So what does this mean for holidays and city breaks over the next month or two?
Here’s everything we know so far.
What are the current Covid-related restrictions?
As of 19 December, the Netherlands is back in a nationwide lockdown.
Prime Minister Mark Rutte announced the measures on Saturday 18 December, saying a full lockdown was “inevitable with the fifth wave and with Omicron spreading even faster than we had feared.
“Omicron is forcing us to limit our number of contacts as quickly as possible, and as much as possible, which is why the Netherlands will be locked [down],” he added.
Bars, restaurants and non-essential shops – along with theatres, cinemas and cultural venues – will be shut down from 19 December until 14 January, while schools will be closed until 9 January.
Dutch locals are allowed four guests into each household on Christmas Day and New Year’s Eve, while visitors are capped at two people for every other day of the lockdown.
The maximum group size for people meeting outdoors is two, unless a larger group such as a family lives at the same address.
While tourists are not banned from entering the Netherlands, this will be a major hit to leisure breaks and holidays, with tourists unable to go out for meals or enjoy many of the country’s top attractions as normal.
Tourism advice on the Netherlands’ government website reads: “The current advice is to stay at home as much as possible. If you decide to go on a short holiday or a family visit in the Netherlands, avoid crowds and follow the basic rules. Visits should be limited to one per day, and the maximum number of visitors to four.”
What are the entry requirements for the Netherlands when travelling from the UK?
For vaccinated travellers:
Fully vaccinated travellers can enter the country, but from 22 December, they will have to enter into a 10-day self-isolation period after arrival.

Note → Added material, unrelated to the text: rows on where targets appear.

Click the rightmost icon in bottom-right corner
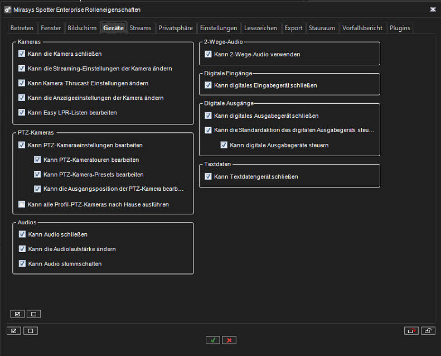Viewport: 441px width, 356px height. point(428,331)
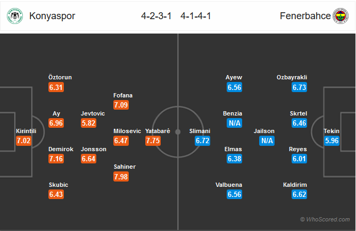This screenshot has height=231, width=356.
Task: Open the Konyaspor team name link
Action: click(52, 16)
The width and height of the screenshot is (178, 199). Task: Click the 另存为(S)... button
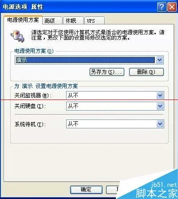click(107, 72)
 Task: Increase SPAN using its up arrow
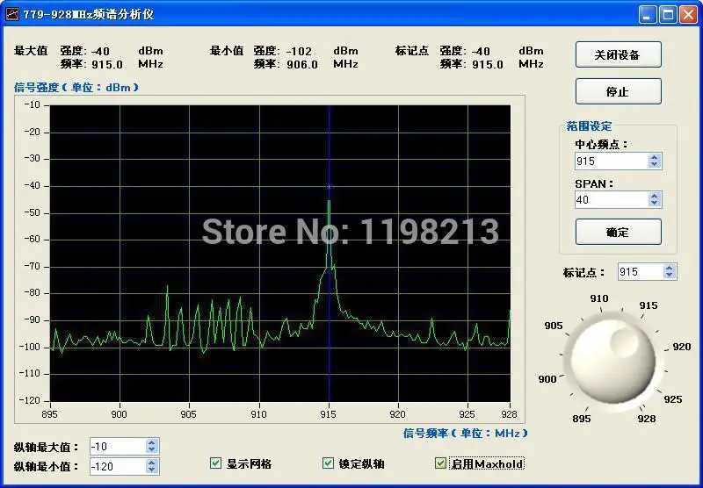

This can be reduced by taking a test on day five – if the result comes back negative, you will be released from quarantine early.
“From 22 December, all travellers from the UK, irrespective of their vaccination status or possession of a negative test, must undergo 10 days’ home quarantine upon arrival. This period can be reduced to five days if the traveller receives a negative test result from the Dutch authorities (GGD) on Day five,” reads the current Foreign Office advice.
Double-jabbed travellers must also have a negative Covid test result to show on arrival, along with their proof of vaccination.
This can be:
- a negative PCR test result based on a sample collected no more than 48 hours before departure, or
- a negative antigen test result based on a sample collected no more than 24 hours before departure
You are considered fully vaccinated in the Netherlands two weeks after your second vaccination dose (or four weeks after the Johnson & Johnson vaccine).
When you emerge from isolation, you will will be subject to the same lockdown rules as locals until at least 14 January.
These include not being able to dine out or visit attractions, and only being able to visit friends in groups of two – or meet up with someone from another household outdoors, on a one-on-one basis.
The self-isolation rule is based on the UK being on the Netherlands’ list of “very high risk areas”, so rules may ease at short notice if the country is removed from that list.
For unvaccinated or partly vaccinated travellers:
Travellers who have not been fully vaccinated will need an essential reason to enter the Netherlands from 22 December.
A list of essential reasons for non-double-jabbed travellers can be found here.
If an unvaccinated traveller is deemed to have an essential reason, they will also need to self-isolate for 10 days on arrival and abide by the local Covid restrictions.
Unvaccinated people with an essential reason to enter must also fill in a quarantine declaration form and take a Covid test on the day they arrive, and again on day five after arrival.
Are there any other rules on the ground?
Non-essential services such as clothing shops, hairdressers, as well as museums, the hospitality industry and indoor gyms are closed. Essential services such as supermarkets and chemists are open, but will close at 8pm.
In terms of moving around, face masks must be worn on public transport, in stations and on platforms by those aged 13 and over. If you do not wear a face mask as directed, you may be fined €95 (£81).
You must also keep 1.5 metres away from other people in public areas.
Children under the age of 13 are not required to wear a face mask.
How long will the restrictions last?
The lockdown is set to run from 18 December until at least 14 January.
The lockdown comes on top of existing restrictions that have been in place since 28 November – beforehand, bars, restaurants, and other public meeting places such as theatres and cinemas were forced to close at 5pm, a measure the government may revert to in January.
The lockdown rules are likely to be reviewed the week before the prospective end date, with ministers deciding if the strain on the country’s health system has been sufficiently eased before deciding whether to end or extend the rules.